M 1.3 How to Determine if You Are at Risk
Any default or unpatched Mac OS X installations should be presumed to be vulnerable.
The following procedure will check if there are new packages available.

• Choose System Preferences from the Apple Menu.


• Choose Software Update from the View menu.


• Click Update Now.


• Check the items available

To aid in the process of vulnerability assessment, you can leverage any vulnerability scanner.

M1.4 How to Protect Against These Vulnerabilities

• Be sure to stay current and have all security updates for Apple products applied by turning on the Software Update System to automatically check for software updates released by Apple. Although different schedules are possible, we recommend that you configure it to check for updates on a weekly basis at least. For more information about how to check and run the Software Update System, see the Apple Software Updates webpage - http://www.apple.com/macosx/upgrade/softwareupdates.html


• To avoid unauthorized access to your machine, turn on the built-in personal firewall. If you have authorized services running in your machine that need external access, be sure to explicitly permit them.

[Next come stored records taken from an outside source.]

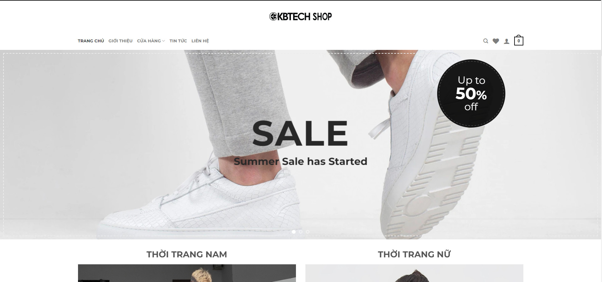Click the Up to 50% off badge

pos(471,93)
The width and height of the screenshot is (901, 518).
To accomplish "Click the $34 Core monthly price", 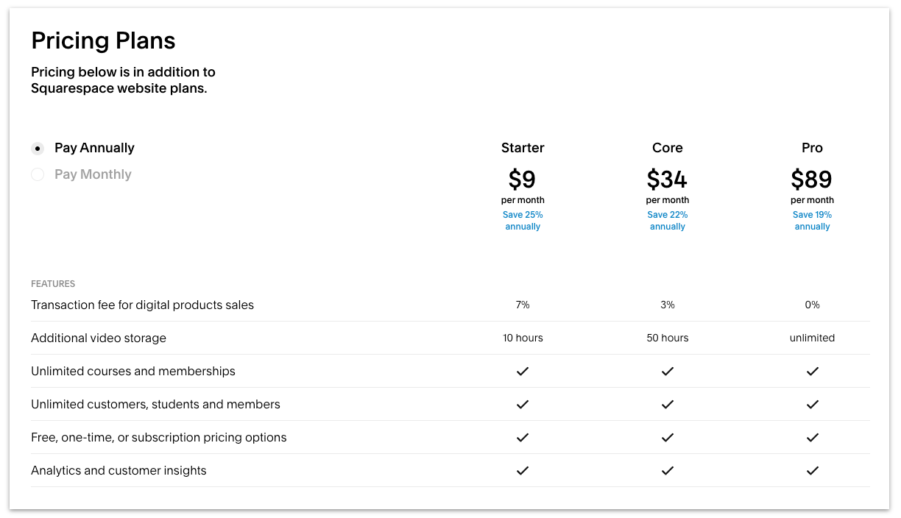I will [667, 180].
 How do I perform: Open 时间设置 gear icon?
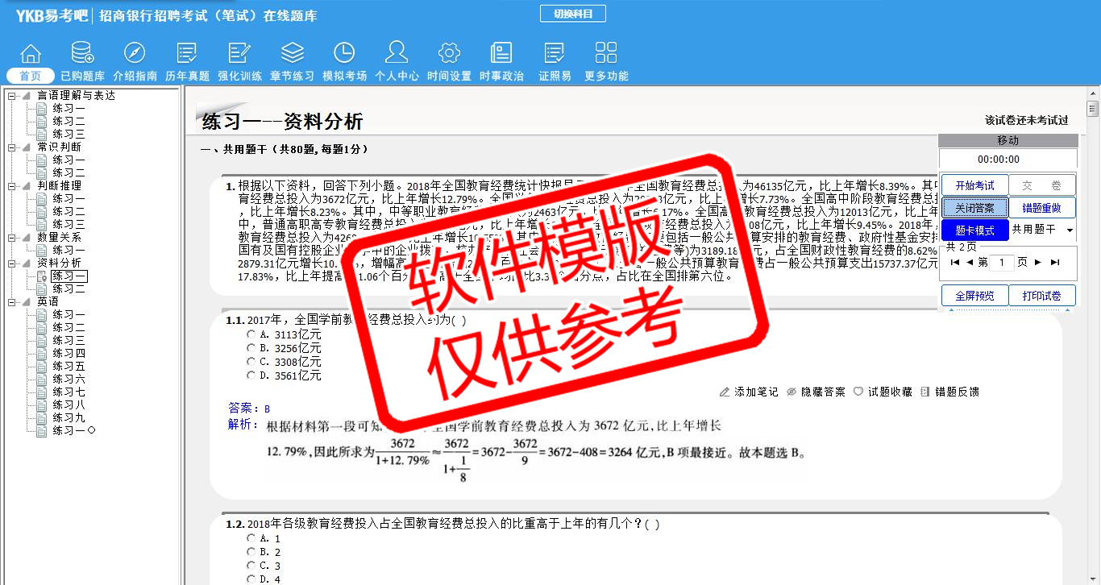449,54
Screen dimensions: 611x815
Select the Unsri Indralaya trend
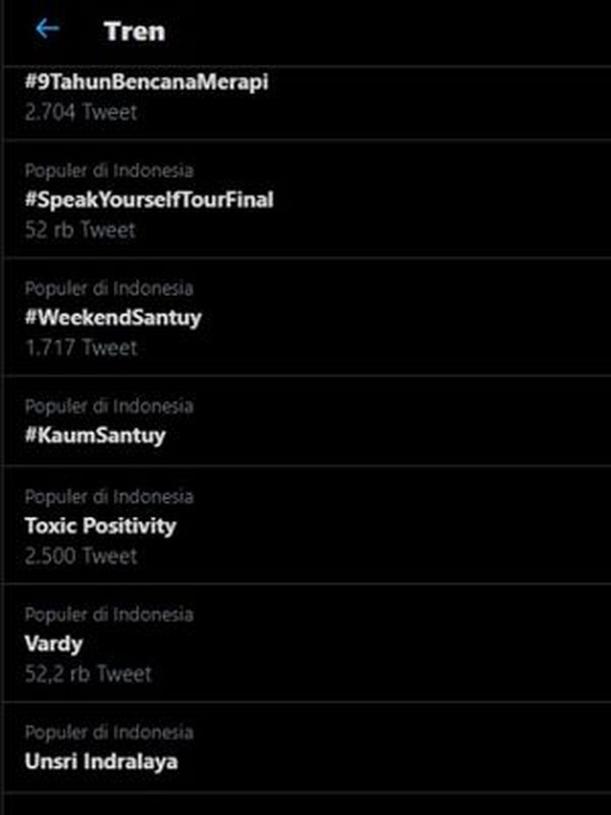(x=101, y=762)
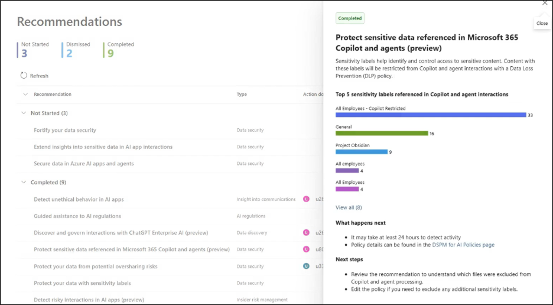
Task: Toggle the chevron beside Recommendation column header
Action: [x=25, y=94]
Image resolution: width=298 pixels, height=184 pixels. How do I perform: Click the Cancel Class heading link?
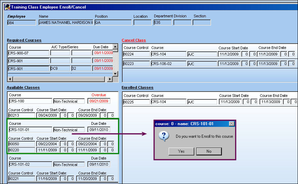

• There are many excellent guides available for hardening Mac OS X. The CIS Benchmark for Mac OS X enumerates security configurations useful for hardening the Operating System. The actions suggested by the CIS Level-1 benchmarks documents are unlikely to cause any interruption of service or applications and are highly recommended to be applied on the system. Also, the Securing Mac OS X 10.4 Tiger white paper examines security features and hardening of Mac OS X.